Copy the stretch of data from the line containing "Click the blue square marker in the tooltip" through the line containing "Toggle Enable this account checkbox", word for word, leaving the pictures out of your copy.

- ENTRIES SHOWN
○ ○ ○
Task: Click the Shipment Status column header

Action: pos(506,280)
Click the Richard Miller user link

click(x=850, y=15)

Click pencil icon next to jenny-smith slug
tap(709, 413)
○ ○ ○
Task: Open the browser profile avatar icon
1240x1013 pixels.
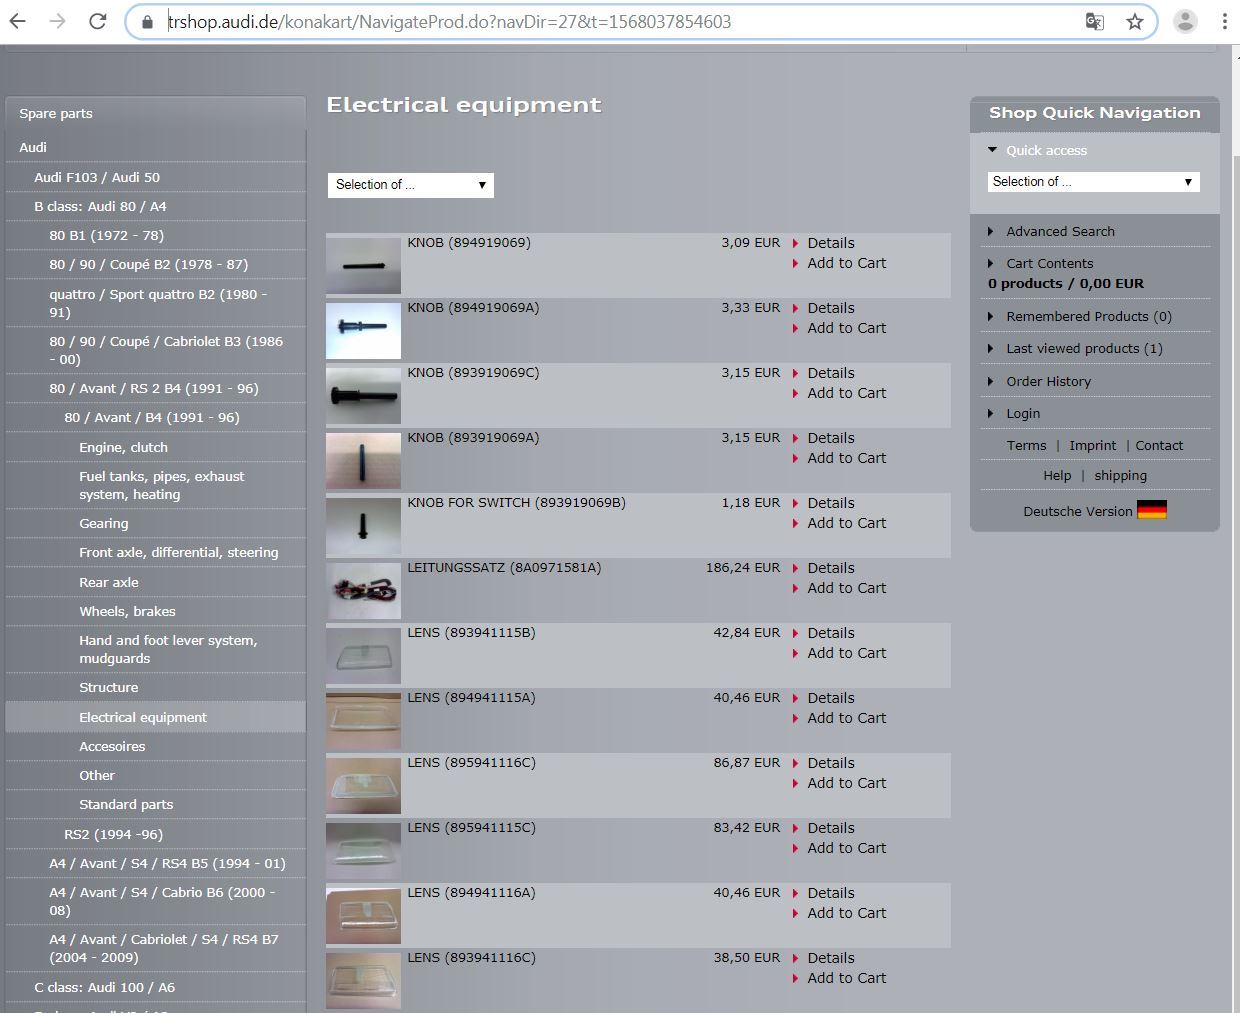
○ ○ ○
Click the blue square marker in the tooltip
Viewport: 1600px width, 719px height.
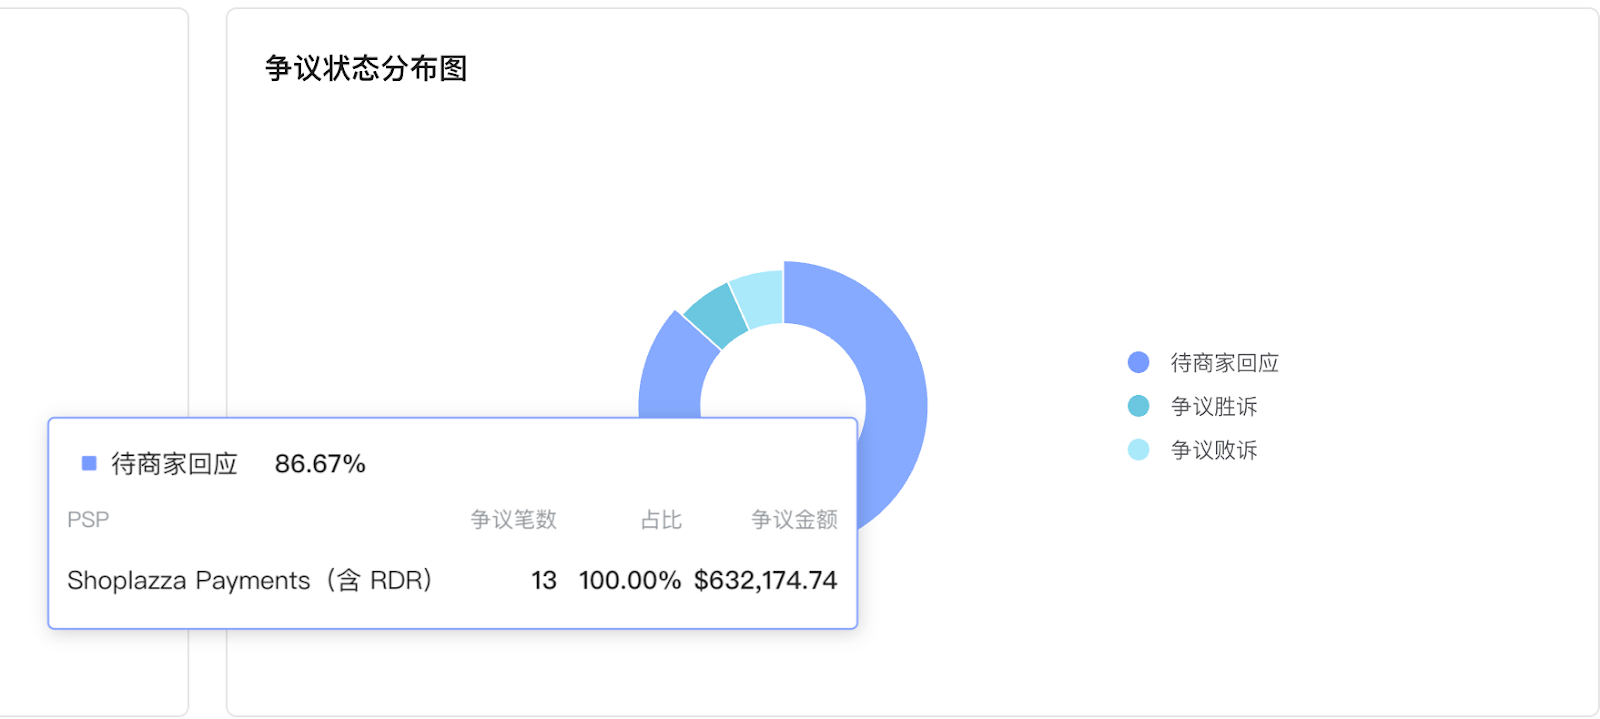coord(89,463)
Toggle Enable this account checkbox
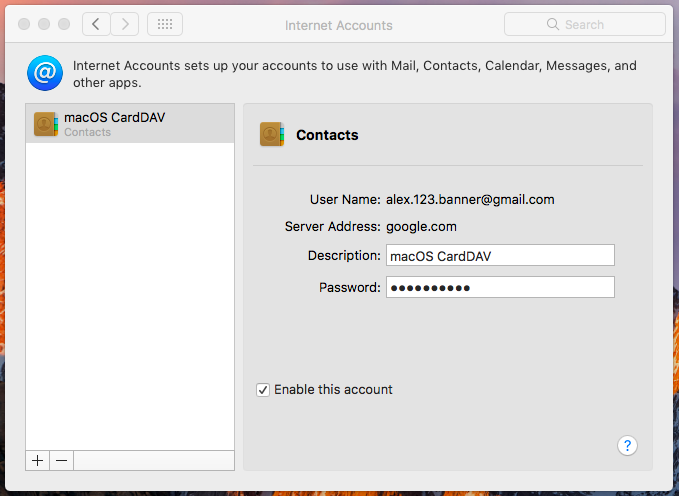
○ ○ ○
- SOLVED PROBLEM
Click the blue square marker in the tooltip
Viewport: 1600px width, 719px height.
coord(89,463)
Toggle Enable this account checkbox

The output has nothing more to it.